課題内容:
本文を読み、次の問いに答えよ。
1. 抗体を小さくしただけの場合と比べて、抗体が脳に届く量はおよそ何倍に増えたか。
2. マウスの脳内の異常なたんぱく質は、どこまで減ったか。
3. この研究は何という科学雑誌で発表されたか。

本文:
####

アルツハイマー治療薬を効率的に脳に届ける技術 実験で成功

アルツハイマー病の薬を、極めて小さな粒の中に包むことで、効率よく脳に届けることにマウスの実験で成功したと東京医科歯科大学などのグループが発表しました。
アルツハイマー病の新薬は製造コストが高額なため、少ない量でも有効性を発揮する薬の開発につながる成果だとしています。

アルツハイマー病の治療をめぐっては、原因とされる脳の異常なたんぱく質を取り除く抗体を用いた新薬の開発が相次いで行われていますが、抗体はそのままの大きさでは、血液から脳に異物が入り込むのを防ぐ「血液脳関門」を通り抜けることが難しく、わずかしか脳に届かないため、効率が悪いことが課題となっています。

東京医科歯科大学の横田隆徳教授などのグループは、抗体をさらに小さくしたうえで、「ナノマシン」と呼ばれる血液脳関門を通り抜けやすくする物質を表面につけた小さな粒の中に包み込み、アルツハイマー病の症状を再現したマウスに投与しました。

その結果、抗体が脳に届く量は、抗体を小さくしただけの場合と比べておよそ80倍に増え、効率が大幅に改善したということです。

また、マウスの脳内の異常なたんぱく質が4分の1以下に減って、記憶を維持しやすくなったということです。
横田教授は「効率的に脳に薬が届くことで、より高い効果が期待できるほか、薬の価格を下げることにもつながるので、人への早期の応用を目指したい」と話しています。

この研究は、国際的な科学雑誌「ジャーナル オブナノバイオテクノロジー」で発表されました。

####

提供データ:
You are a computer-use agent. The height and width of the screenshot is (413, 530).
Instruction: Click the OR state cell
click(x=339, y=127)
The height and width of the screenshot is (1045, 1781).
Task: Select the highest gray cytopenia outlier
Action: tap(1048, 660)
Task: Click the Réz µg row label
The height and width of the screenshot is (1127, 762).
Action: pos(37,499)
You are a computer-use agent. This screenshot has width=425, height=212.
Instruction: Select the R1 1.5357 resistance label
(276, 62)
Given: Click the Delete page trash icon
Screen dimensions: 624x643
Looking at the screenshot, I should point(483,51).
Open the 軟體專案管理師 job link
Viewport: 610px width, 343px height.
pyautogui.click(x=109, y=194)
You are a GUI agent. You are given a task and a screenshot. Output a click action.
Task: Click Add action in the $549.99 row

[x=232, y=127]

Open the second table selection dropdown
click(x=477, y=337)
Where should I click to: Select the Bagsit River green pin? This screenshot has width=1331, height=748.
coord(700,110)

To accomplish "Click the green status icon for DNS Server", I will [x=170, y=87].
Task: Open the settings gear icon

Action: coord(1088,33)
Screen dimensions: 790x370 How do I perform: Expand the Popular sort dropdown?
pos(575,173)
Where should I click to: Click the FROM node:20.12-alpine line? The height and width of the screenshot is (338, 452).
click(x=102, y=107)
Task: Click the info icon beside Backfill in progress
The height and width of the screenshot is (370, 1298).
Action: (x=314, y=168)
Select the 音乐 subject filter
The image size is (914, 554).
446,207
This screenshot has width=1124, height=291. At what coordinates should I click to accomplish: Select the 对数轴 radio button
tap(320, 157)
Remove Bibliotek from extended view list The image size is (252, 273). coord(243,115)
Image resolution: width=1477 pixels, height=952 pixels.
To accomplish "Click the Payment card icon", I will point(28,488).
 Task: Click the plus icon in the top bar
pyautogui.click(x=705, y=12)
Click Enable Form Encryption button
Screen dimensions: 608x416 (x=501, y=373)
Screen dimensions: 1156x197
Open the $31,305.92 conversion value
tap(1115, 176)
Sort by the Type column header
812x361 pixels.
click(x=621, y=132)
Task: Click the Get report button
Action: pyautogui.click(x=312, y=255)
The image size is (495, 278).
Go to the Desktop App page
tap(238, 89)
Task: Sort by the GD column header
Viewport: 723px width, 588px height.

####

解答欄:
1. およそ80倍
2. 4分の1以下
3. 「ジャーナル オブナノバイオテクノロジー」